● **RECORDS**
● ● ●
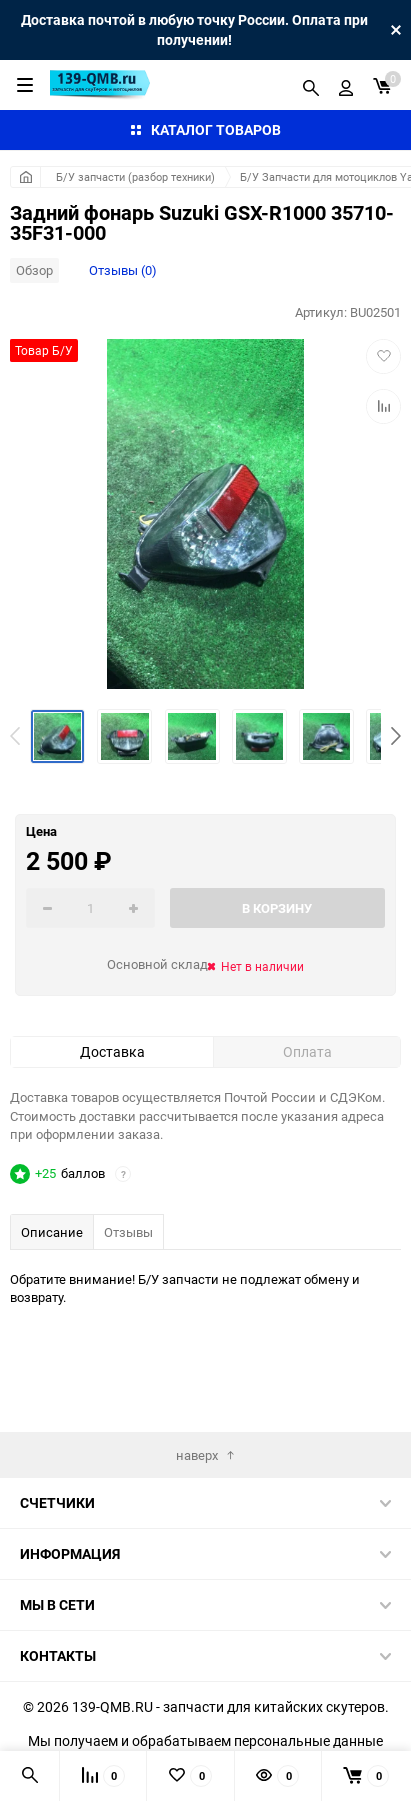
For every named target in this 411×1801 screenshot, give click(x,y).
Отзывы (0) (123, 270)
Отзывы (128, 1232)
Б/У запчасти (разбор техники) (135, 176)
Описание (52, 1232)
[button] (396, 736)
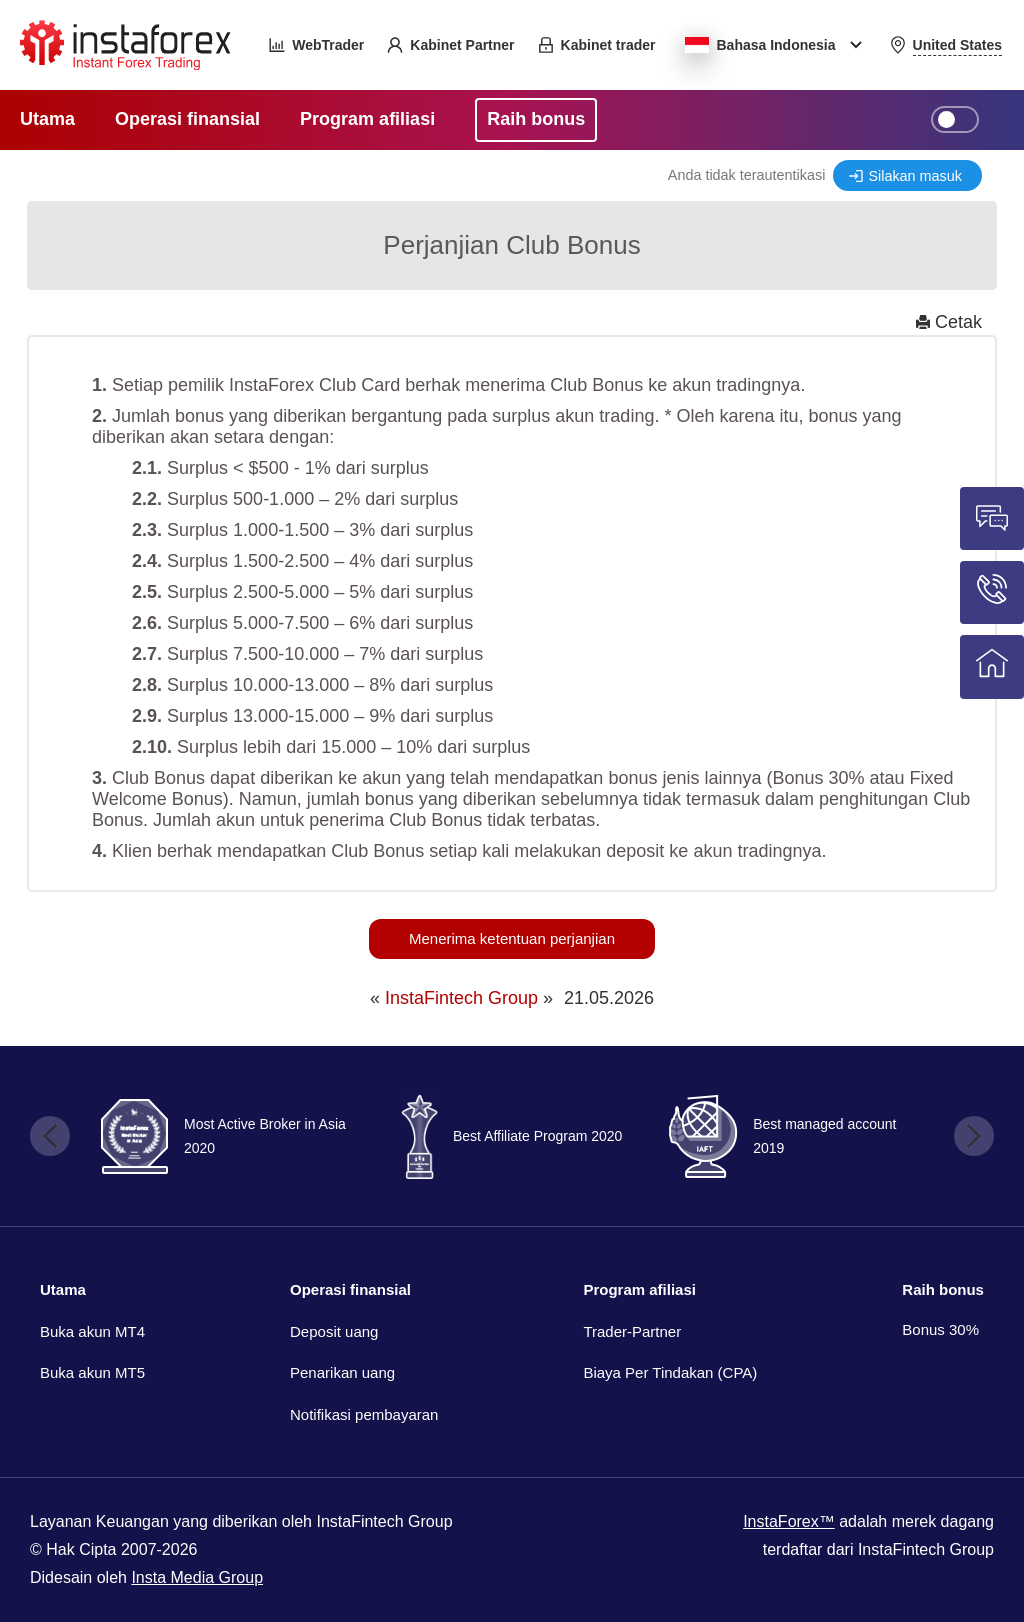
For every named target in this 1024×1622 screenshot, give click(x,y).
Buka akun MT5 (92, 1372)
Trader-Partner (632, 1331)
● ● ●
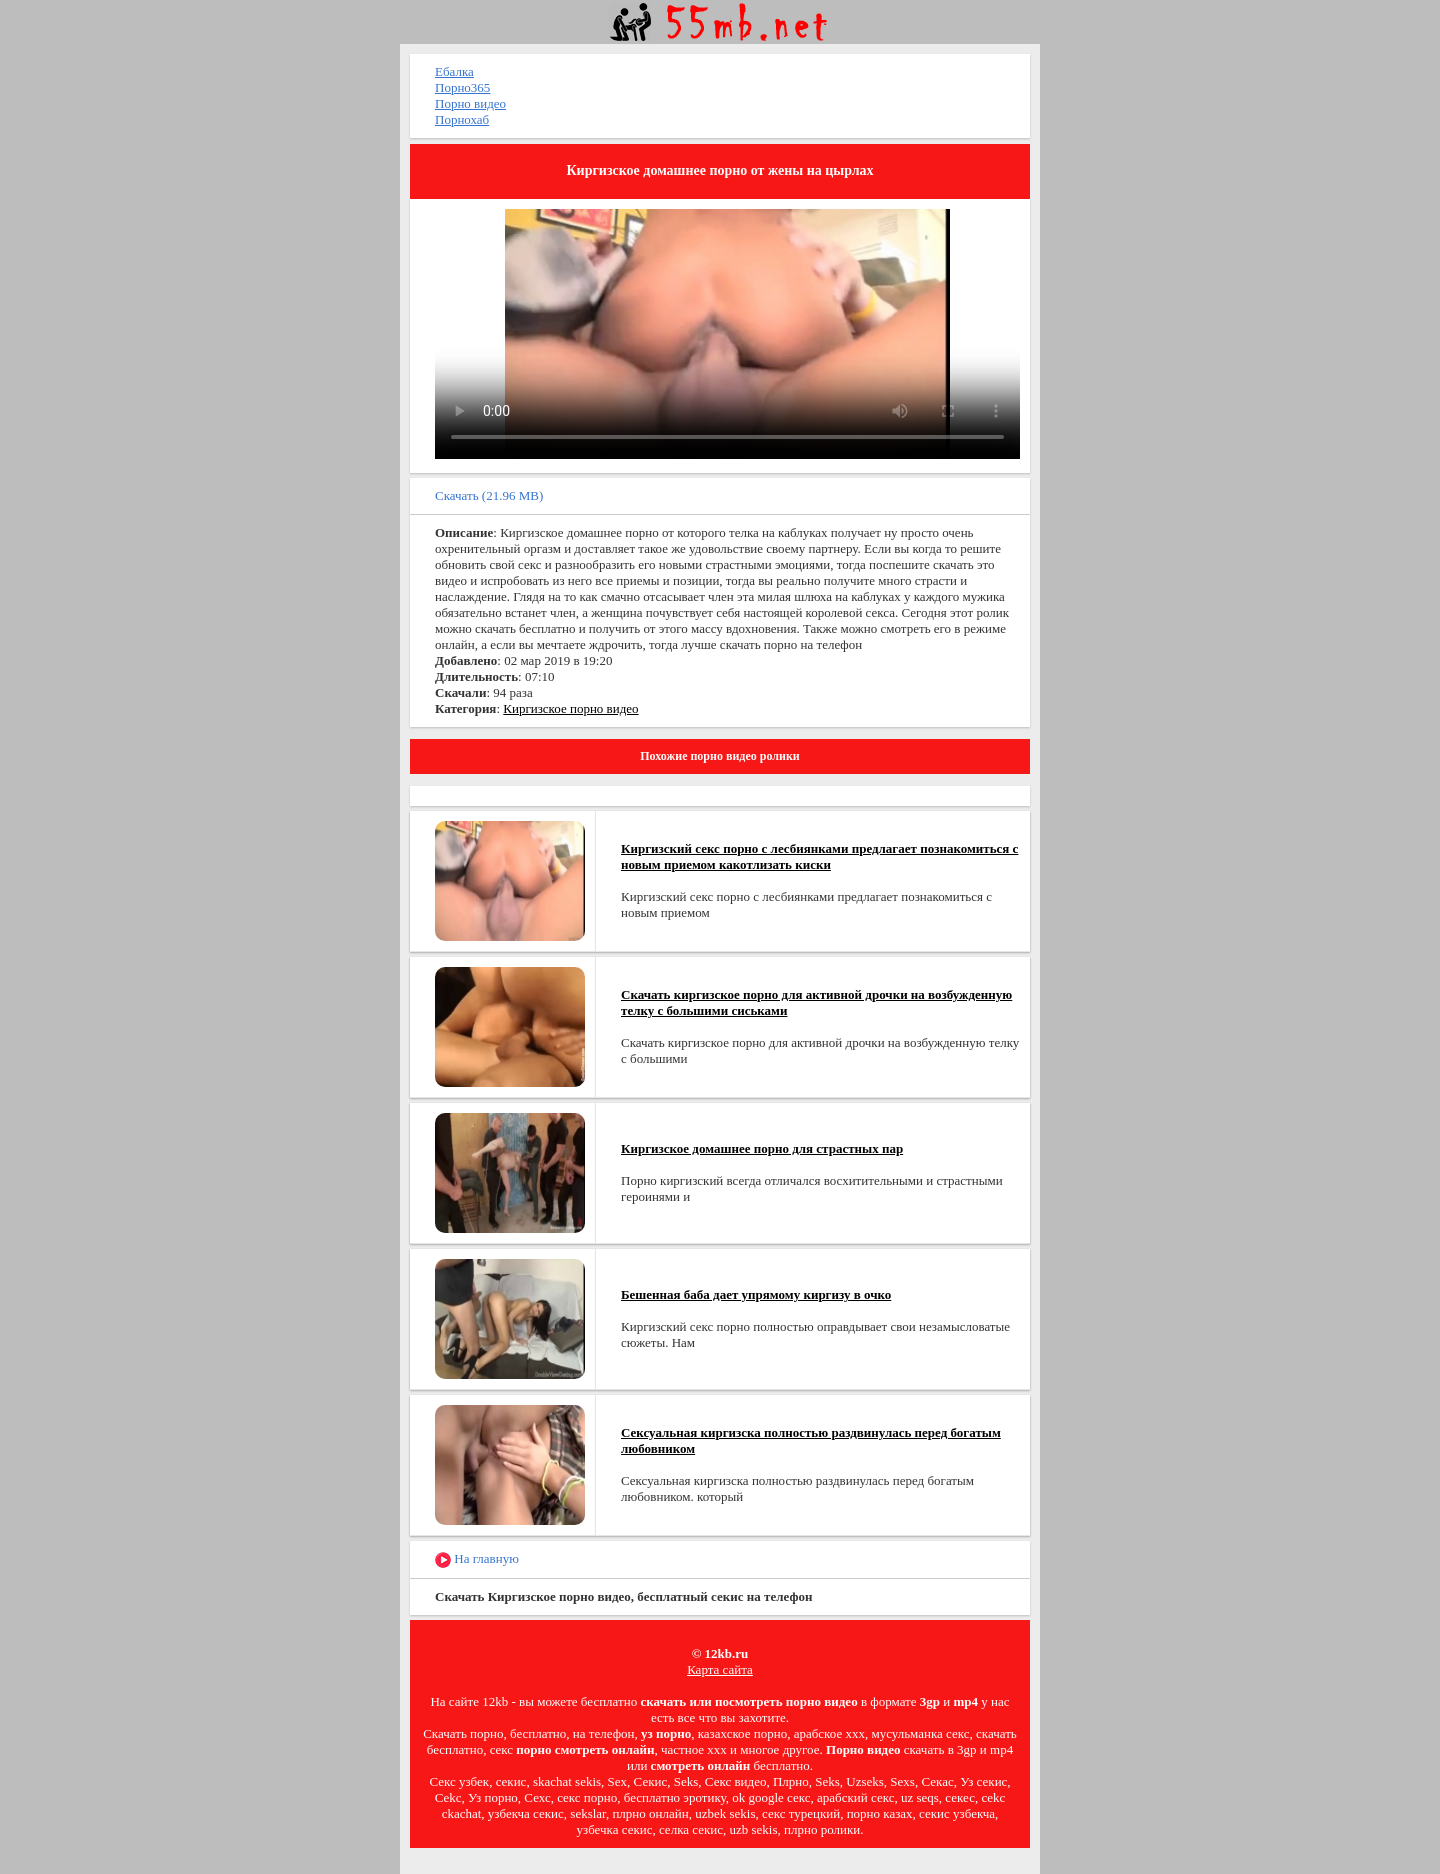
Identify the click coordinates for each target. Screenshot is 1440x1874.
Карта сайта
● ● ●
Reproduce the lines as a Markdown table with the columns Row and Text, starting with the line that contains "For every named target in this 411×1801" and running through the line that contains "Buka akun MT5 (92, 1372)", and skip any blank lines. Leave the pictures out of the table.

● **RESPONSE TO THE TASK**
| Row | Text |
|---|---|
| 1 | For every named target in this 411×1801 screenshot, give click(x,y). |
| 2 | Отзывы (0) (123, 270) |
| 3 | Отзывы (128, 1232) |
| 4 | Б/У запчасти (разбор техники) (135, 176) |
| 5 | Описание (52, 1232) |
| 6 | [button] (396, 736) |
| 7 | For every named target in this 1024×1622 screenshot, give click(x,y). |
| 8 | Buka akun MT5 (92, 1372) |